I tried it on for a few minutes and I was momentarily whisked away from the crowded Mandalay Bay ballroom into what felt like a movie theater experience. Unlike a VR headset, the field of view is fairly limited -- it almost feels like watching a 60-inch TV -- but it was an immersive experience all the same. A Royole spokesperson says the headset has 3,300 PPI, more than 10,000:1 contrast ratio and a 24bit RGB color mode. The display is really crisp and sharp, and the foam padding around the eyes felt comfortable.
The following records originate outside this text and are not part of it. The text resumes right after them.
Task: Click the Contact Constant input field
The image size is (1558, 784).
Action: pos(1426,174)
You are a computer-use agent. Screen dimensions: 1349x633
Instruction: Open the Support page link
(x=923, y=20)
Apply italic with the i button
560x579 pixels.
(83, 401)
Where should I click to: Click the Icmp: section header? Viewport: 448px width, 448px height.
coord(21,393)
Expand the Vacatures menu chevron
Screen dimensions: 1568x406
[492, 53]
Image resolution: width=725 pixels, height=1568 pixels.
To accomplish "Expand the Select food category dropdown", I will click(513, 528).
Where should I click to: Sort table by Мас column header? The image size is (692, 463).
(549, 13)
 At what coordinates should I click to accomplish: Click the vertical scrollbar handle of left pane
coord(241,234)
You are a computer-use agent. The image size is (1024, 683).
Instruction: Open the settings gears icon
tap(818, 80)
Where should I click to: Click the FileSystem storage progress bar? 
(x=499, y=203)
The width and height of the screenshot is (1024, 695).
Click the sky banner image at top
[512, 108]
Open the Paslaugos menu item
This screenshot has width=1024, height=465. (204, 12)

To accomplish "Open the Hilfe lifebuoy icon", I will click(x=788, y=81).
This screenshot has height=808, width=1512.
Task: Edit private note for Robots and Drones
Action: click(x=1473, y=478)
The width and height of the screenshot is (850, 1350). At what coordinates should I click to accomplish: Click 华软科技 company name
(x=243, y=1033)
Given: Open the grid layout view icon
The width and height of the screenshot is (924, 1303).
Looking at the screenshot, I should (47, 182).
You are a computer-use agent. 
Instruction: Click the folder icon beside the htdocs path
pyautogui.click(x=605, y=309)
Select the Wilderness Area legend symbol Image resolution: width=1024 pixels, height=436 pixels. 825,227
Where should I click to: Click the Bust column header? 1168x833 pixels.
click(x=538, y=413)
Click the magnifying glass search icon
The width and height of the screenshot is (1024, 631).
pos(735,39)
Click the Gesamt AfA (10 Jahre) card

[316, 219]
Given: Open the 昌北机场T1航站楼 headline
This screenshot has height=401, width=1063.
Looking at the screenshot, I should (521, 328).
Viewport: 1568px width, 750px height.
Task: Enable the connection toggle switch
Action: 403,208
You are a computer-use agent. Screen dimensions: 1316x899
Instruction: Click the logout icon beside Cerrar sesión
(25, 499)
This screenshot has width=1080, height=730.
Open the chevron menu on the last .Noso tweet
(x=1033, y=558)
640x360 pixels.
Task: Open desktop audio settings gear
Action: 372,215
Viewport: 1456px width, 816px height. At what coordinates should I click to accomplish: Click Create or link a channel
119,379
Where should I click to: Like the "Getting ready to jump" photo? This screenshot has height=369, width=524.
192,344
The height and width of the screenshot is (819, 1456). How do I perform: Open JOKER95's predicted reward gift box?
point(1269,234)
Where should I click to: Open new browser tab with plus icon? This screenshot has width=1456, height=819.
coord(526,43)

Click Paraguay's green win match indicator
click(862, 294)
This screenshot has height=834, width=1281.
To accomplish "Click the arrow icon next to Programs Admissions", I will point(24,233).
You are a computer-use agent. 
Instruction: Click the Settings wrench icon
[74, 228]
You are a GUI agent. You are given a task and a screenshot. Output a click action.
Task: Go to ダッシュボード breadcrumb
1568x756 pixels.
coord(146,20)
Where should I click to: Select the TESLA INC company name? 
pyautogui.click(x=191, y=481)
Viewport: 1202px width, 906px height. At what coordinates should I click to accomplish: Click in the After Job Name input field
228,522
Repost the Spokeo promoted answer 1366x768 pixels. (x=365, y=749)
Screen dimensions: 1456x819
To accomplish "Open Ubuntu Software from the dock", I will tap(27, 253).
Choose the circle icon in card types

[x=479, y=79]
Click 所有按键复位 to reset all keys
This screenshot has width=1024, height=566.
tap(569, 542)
A downside is that you can't wear glasses with it, but you can control the focus and interpupillary distance via a couple of dials underneath the headset to help mitigate that.
The headphones have great noise-cancelling properties (a noise reduction rating of up to 22dB apparently) and there's apparently less than 1 percent audio distortion too. And I have to say that I could hardly hear the noise around me with the headphones on. It has all-axial earcups, a touchwheel on the side to control the media and neat ambient lighting. As for what kind of video it supports, it has a separate control box which you can store up to 64GB of media. It also has WiFi sharing (for Airdrop files for example), wireless streaming, a HDMI and a USB port. This means you could potentially use the Royole-X with a computer, a smartphone, a set-top box or even a game console.
There are a couple of downsides. The entire affair is pretty bulky as you can see here, and you do have to carry around this external controller for the battery and the connections (The battery life is apparently up to 5 hours). Also, it's pretty spendy at $699. But if you don't care what people think about you when you're wearing it and you feel like escaping the world around you for a few hours, then it might be worth the money.